Eden M. Kennedy has acted impulsively in ways she now regrets.

When I see a guy who's over fifty and working retail in this town, I tend to assume that the man is an expert in his chosen field. When I go into the local Red Wing shoe store with Jack to buy work boots, and the salesman can sincerely talk us into a six-pack of twenty dollar socks because nothing else will do, I think he must be working on commission, because you, sir, are a Company Man. That or he owns the store outright. Why else would a man his age even be touching a cash register? You can't support a family on a retail salary around here.

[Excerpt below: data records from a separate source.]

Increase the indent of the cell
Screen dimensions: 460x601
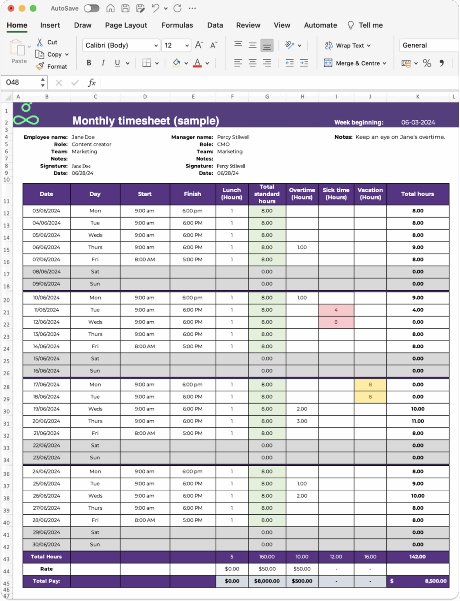(x=304, y=63)
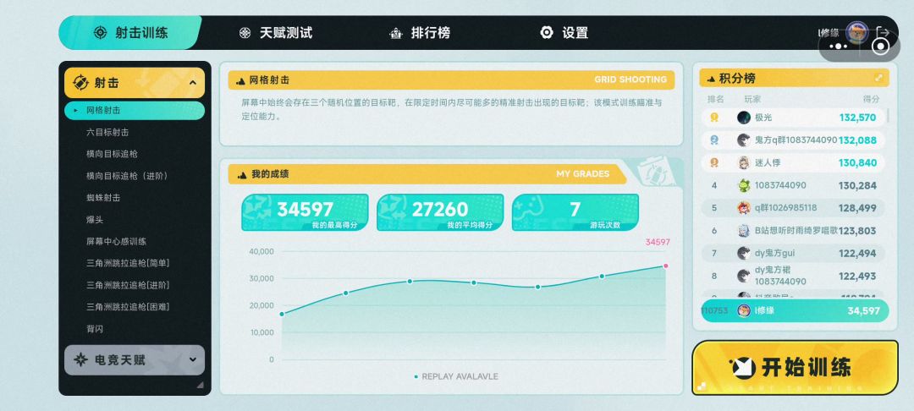
Task: Click the mini-program three-dots menu icon
Action: click(x=839, y=47)
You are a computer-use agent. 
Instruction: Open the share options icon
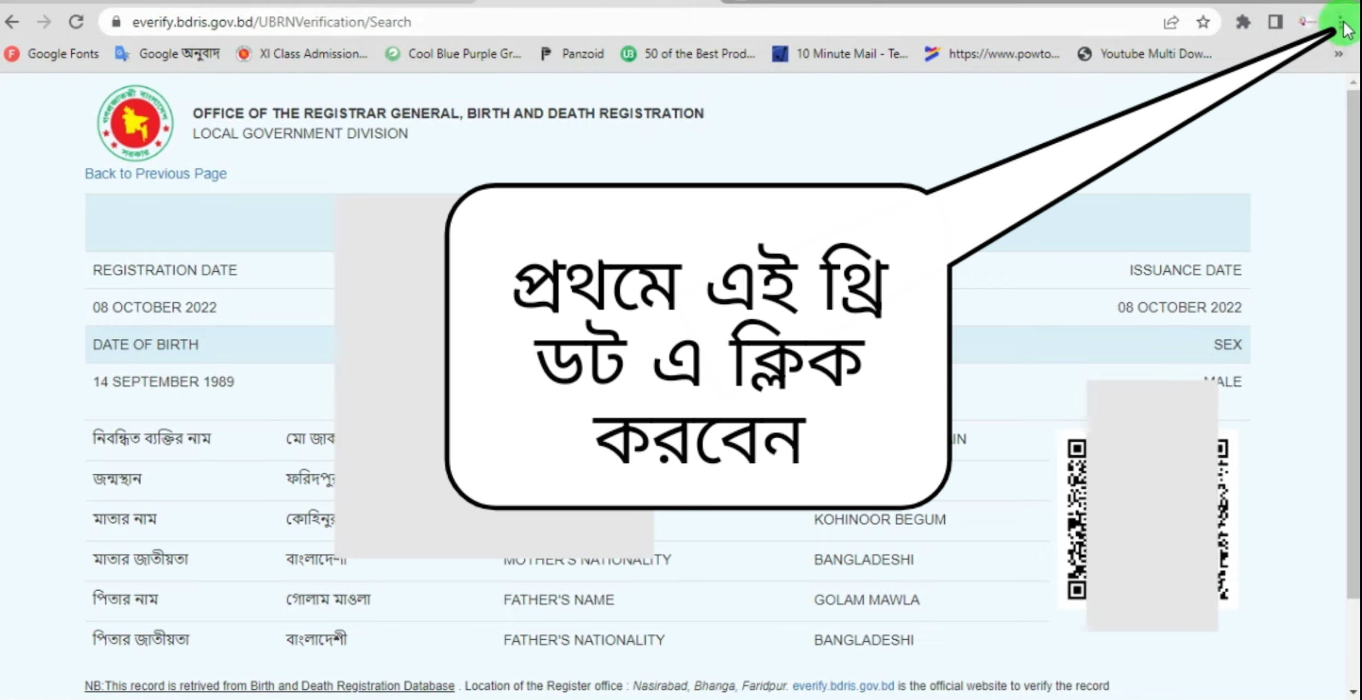(1172, 22)
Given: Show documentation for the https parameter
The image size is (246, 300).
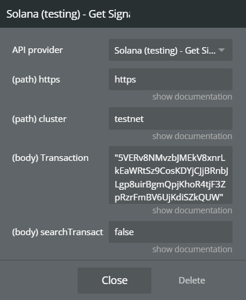Looking at the screenshot, I should click(192, 97).
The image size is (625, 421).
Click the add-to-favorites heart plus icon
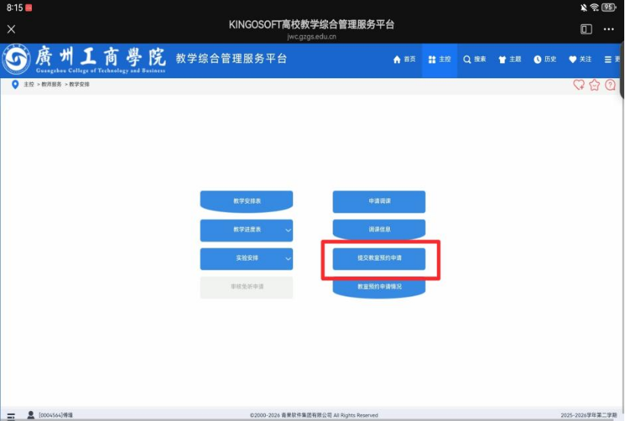coord(579,85)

The local Home Improvement Center -- which, bless its heart, hasn't gone under despite the no longer newish Home Depot ten miles up the road -- they must have a loyal customer base, because the store is full of old linoleum and the lumber yard is the size of a Sunset Do Your Own Grouting book, but it's always busy, being smack in the middle the building trades part of town. Another weird thing about Santa Barbara is that the industrial section of town is, like, three bocks from the beach. You have all this incredible oceanfront property filled with cute little hotels, and then directly behind Fess Parker's Fancy Hotel is this huge gravel pit, and twelve different auto body repair shops, and Smarden Hatcher plumbing supply, and etc. It must drive developers nuts to see busted-out pickup trucks being cannibalized for parts in a lot the size of New Jersey five blocks from the sparkly, sparkly water.

Anyway. The fifty- and sixty-something guys who work in the Home Improvement Center wear red vests and they don't have to ring anybody up, there are girls in cages for that. (Does that make it sound like they're doing pole dances, too? They're not.) These guys know everything about the entire store, but their jobs are specific to their departments. The guy who runs the paint can shaker thing would never dream of copying a key. Maybe because the guy who copies keys is a scary fuck who's worked there for 1,000,000 years and seethes with hatred behind his key grinding machine. Die, puny humans, die.

I don't know why, but I was thinking of these guys this morning as I made my decaf Peets that we get in a cheery little Peets store staffed with cute college kids who know all about coffee but are poised to move into jobs where they will never again be called upon to rinse out a garbage can with a hose. I was thinking of the old guy with the gold wedding band in the Red Wing store who sold Jack two pair of what at the time seemed wildly expensive boots. And then Jack went back in a couple of years later for another pair and found out the guy had died, and there was a new fity-something guy there who was just all-knowing as the last guy. I don't know. I guess it was the wedding band, and the retail job, and knowing the previous guy died of a heart attack on his day off from Red Wing shoes. We get defined by our choices. What was the path that brought him to the same strip mall where I was working, too? Would that be me in twenty years? Was he disappointed? Or was he grateful for the job, because he'd known much, much worse.